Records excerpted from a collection
◇ ◇ ◇ ◇ ◇ ◇ ◇

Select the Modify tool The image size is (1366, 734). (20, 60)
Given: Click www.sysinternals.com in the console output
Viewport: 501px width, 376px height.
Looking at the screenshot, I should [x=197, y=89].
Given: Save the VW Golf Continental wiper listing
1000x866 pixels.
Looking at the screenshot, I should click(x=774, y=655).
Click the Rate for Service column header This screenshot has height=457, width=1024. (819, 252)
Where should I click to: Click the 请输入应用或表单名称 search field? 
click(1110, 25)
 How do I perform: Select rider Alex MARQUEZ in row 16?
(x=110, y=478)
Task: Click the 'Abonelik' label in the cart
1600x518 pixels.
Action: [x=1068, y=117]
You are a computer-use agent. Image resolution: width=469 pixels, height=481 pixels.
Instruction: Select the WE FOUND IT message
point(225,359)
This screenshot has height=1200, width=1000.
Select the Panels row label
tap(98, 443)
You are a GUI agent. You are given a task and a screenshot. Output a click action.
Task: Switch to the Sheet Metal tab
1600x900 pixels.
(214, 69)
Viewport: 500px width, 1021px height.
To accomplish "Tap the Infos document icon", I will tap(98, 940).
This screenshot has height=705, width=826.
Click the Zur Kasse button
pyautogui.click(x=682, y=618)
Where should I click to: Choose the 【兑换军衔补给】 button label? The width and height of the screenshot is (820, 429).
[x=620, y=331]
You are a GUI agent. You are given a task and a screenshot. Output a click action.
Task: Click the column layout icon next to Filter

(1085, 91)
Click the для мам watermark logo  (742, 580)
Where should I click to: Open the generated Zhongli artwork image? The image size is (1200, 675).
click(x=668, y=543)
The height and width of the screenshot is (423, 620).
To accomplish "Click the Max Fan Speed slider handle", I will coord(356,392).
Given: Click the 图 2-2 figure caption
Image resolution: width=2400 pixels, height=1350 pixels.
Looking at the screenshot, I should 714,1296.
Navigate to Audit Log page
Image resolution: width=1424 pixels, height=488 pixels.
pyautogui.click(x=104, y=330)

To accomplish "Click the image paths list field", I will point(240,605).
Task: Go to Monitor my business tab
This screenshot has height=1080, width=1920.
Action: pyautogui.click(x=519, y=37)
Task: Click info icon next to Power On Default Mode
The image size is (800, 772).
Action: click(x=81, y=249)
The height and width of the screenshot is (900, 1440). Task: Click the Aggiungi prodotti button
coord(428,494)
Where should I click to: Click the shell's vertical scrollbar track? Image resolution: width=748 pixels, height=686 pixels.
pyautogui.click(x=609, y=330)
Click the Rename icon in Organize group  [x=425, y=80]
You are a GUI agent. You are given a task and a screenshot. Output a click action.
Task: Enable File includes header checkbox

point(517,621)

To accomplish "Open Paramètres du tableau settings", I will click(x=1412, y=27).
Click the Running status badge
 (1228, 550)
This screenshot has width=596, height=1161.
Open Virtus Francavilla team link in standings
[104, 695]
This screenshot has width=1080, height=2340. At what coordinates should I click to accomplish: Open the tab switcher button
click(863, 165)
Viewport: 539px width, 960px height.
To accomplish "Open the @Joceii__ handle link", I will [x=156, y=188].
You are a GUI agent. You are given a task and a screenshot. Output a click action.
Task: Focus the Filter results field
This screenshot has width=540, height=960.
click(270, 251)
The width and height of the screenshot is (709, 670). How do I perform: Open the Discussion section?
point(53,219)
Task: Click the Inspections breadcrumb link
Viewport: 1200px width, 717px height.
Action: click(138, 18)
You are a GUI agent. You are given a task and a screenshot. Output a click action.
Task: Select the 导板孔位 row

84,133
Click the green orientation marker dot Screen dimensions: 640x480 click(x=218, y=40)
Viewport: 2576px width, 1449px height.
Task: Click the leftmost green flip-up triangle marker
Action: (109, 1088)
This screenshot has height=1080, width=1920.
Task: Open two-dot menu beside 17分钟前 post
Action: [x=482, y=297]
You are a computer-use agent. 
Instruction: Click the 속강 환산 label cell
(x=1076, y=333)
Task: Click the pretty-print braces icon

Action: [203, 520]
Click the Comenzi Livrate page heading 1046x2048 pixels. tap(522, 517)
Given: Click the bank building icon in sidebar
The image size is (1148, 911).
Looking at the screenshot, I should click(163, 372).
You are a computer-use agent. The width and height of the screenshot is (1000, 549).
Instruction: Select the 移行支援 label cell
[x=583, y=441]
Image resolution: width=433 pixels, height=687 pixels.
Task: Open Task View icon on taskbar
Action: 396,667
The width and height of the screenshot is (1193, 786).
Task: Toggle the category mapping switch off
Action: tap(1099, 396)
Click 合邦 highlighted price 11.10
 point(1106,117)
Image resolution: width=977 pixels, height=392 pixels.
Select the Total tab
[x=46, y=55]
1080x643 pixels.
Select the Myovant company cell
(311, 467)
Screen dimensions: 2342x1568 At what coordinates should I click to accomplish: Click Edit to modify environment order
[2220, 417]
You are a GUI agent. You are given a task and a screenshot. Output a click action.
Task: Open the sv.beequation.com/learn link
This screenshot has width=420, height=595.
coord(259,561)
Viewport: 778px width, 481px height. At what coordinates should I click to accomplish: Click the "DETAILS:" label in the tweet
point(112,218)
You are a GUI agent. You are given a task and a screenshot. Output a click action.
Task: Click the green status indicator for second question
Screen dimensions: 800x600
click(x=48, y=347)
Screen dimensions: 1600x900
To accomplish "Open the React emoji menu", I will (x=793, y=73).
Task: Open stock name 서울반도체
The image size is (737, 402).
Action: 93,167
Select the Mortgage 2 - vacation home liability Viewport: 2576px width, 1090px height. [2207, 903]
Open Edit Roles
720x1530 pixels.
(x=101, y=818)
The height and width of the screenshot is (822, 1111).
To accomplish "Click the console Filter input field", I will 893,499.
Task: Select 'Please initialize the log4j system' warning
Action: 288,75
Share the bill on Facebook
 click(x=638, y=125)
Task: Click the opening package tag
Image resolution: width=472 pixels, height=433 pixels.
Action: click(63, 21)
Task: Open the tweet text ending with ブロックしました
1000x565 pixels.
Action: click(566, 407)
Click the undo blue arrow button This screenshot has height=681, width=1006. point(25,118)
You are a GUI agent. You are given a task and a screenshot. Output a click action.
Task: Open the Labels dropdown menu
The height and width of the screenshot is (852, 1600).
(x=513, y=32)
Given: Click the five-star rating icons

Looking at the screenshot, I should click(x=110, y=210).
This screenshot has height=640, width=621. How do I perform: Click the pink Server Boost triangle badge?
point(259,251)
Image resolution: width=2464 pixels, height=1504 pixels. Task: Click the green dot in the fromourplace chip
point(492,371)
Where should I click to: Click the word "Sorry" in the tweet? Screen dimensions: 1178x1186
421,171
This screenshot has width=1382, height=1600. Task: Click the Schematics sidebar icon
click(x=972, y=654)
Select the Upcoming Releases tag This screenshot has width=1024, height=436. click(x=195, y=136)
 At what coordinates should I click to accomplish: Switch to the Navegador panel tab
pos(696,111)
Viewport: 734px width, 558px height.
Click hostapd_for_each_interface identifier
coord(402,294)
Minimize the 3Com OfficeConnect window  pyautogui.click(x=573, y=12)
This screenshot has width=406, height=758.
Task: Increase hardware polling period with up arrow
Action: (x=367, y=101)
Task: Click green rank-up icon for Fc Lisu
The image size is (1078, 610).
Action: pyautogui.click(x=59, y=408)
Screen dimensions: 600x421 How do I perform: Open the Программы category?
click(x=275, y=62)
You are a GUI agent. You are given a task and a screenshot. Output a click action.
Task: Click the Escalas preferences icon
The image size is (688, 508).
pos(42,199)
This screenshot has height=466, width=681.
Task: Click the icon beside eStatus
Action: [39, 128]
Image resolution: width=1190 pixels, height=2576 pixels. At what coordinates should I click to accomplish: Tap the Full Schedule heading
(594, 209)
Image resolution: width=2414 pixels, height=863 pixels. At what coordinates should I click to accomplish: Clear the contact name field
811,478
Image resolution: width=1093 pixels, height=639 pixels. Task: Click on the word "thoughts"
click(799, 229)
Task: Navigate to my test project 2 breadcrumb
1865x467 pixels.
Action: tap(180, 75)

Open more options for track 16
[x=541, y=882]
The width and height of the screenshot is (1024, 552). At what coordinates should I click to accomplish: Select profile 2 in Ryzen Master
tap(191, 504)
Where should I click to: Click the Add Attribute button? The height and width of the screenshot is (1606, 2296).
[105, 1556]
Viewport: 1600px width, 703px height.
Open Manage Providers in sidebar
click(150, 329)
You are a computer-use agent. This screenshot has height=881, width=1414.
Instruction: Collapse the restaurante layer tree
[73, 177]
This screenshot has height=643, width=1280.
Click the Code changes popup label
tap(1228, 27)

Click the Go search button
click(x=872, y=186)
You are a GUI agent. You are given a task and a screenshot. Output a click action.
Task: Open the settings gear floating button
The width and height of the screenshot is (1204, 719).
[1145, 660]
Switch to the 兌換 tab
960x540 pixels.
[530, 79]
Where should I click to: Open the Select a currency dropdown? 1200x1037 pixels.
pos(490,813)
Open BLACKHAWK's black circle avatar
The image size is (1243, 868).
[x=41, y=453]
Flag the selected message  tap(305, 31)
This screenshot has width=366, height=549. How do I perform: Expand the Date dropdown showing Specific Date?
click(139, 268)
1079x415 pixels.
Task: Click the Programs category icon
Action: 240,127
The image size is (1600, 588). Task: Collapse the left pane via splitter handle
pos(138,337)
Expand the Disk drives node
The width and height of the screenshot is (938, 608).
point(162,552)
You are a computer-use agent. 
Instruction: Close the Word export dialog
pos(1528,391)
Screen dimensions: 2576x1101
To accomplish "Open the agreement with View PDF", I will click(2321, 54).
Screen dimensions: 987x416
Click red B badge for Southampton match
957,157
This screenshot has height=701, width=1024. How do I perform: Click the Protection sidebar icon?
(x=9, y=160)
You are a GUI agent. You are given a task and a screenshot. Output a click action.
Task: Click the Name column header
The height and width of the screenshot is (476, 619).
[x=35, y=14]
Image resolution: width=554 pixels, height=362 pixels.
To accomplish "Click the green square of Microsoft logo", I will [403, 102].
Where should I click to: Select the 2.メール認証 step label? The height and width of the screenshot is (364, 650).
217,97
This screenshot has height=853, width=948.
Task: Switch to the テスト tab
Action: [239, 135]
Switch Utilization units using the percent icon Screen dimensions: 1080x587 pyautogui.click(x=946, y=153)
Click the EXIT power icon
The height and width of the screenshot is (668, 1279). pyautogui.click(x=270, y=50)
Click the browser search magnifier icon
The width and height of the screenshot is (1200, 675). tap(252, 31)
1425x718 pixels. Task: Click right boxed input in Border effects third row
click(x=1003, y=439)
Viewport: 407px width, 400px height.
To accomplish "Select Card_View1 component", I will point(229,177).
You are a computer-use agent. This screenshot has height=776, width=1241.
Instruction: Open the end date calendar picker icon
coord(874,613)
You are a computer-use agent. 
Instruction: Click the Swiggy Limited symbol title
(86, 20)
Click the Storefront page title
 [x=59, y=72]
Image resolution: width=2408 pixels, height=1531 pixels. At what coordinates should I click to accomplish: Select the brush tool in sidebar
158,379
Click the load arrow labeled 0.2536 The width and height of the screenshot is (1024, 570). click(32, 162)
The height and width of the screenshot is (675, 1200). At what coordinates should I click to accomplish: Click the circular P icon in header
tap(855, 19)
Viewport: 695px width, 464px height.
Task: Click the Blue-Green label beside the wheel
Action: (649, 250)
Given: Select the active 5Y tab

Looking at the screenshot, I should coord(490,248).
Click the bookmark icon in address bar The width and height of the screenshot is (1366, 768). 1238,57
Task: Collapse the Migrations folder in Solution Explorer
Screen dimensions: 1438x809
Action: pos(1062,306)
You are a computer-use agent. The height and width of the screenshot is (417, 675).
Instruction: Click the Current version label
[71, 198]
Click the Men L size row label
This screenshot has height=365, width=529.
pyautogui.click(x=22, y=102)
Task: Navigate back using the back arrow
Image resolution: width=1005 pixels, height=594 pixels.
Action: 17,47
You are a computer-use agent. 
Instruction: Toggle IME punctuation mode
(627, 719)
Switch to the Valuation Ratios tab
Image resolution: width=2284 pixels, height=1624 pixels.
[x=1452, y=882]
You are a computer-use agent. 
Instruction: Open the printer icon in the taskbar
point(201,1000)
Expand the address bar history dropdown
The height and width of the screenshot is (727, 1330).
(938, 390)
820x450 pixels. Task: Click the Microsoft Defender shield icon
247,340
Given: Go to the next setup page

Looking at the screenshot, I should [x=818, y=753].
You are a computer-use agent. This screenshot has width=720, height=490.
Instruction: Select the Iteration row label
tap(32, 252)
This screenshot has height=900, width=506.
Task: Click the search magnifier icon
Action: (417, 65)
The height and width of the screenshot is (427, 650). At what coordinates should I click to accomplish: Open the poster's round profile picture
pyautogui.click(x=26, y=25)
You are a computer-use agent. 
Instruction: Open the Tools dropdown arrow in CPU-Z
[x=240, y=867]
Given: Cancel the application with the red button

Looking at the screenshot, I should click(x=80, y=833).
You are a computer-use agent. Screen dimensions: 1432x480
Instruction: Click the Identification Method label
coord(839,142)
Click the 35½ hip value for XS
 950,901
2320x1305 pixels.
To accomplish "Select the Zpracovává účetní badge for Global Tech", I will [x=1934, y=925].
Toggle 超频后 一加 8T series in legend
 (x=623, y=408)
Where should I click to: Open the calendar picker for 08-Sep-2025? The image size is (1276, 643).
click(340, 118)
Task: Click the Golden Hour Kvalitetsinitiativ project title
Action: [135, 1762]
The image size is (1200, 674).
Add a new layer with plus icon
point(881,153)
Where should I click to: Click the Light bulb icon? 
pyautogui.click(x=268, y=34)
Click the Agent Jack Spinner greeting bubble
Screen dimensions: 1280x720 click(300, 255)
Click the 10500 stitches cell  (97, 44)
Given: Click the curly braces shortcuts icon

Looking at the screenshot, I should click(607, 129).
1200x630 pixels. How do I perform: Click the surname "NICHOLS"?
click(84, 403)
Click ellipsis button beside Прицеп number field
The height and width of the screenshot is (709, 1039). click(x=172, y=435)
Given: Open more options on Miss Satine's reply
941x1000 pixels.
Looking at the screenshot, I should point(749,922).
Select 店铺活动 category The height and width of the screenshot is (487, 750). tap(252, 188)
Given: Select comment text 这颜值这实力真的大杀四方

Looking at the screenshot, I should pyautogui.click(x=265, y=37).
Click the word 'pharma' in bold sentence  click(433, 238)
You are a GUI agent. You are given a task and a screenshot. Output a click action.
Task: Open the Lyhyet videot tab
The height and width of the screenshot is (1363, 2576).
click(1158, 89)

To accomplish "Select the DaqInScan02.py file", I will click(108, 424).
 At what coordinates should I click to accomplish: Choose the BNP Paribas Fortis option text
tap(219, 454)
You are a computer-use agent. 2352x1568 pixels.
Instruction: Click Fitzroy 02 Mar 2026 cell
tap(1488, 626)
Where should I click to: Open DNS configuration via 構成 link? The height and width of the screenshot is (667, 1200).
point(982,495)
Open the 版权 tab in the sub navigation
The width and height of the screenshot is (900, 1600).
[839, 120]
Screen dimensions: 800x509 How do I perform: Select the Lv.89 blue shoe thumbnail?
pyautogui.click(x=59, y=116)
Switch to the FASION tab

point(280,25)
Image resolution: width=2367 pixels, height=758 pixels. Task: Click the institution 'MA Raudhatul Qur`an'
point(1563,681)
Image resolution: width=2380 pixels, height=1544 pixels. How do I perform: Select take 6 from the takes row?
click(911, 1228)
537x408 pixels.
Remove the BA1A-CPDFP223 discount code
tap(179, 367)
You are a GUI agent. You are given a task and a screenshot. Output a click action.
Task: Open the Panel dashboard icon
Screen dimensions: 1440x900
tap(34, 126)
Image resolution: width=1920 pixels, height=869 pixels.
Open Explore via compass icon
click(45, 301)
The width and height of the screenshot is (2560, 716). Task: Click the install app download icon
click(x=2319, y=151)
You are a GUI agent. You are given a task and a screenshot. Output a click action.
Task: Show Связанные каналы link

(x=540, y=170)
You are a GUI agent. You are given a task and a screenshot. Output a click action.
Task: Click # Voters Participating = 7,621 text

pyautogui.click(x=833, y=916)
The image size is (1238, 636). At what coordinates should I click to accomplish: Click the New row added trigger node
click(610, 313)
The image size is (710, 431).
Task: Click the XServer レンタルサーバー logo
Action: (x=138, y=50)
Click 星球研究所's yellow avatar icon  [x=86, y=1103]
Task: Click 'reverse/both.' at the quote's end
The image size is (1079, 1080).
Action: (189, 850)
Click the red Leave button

◇ ◇ ◇ ◇ ◇ ◇ ◇

▶ **Goal**:
Reproduce the stretch of the material from the line containing "Given: Select comment text 这颜值这实力真的大杀四方" through the line containing "click(911, 1228)", with both of those lines included.

▶ **Solved problem**:
Given: Select comment text 这颜值这实力真的大杀四方

Looking at the screenshot, I should pyautogui.click(x=265, y=37).
Click the word 'pharma' in bold sentence  click(433, 238)
You are a GUI agent. You are given a task and a screenshot. Output a click action.
Task: Open the Lyhyet videot tab
The height and width of the screenshot is (1363, 2576).
click(1158, 89)

To accomplish "Select the DaqInScan02.py file", I will click(108, 424).
 At what coordinates should I click to accomplish: Choose the BNP Paribas Fortis option text
tap(219, 454)
You are a computer-use agent. 2352x1568 pixels.
Instruction: Click Fitzroy 02 Mar 2026 cell
tap(1488, 626)
Where should I click to: Open DNS configuration via 構成 link? The height and width of the screenshot is (667, 1200).
point(982,495)
Open the 版权 tab in the sub navigation
The width and height of the screenshot is (900, 1600).
[839, 120]
Screen dimensions: 800x509 How do I perform: Select the Lv.89 blue shoe thumbnail?
pyautogui.click(x=59, y=116)
Switch to the FASION tab

point(280,25)
Image resolution: width=2367 pixels, height=758 pixels. Task: Click the institution 'MA Raudhatul Qur`an'
point(1563,681)
Image resolution: width=2380 pixels, height=1544 pixels. How do I perform: Select take 6 from the takes row?
click(911, 1228)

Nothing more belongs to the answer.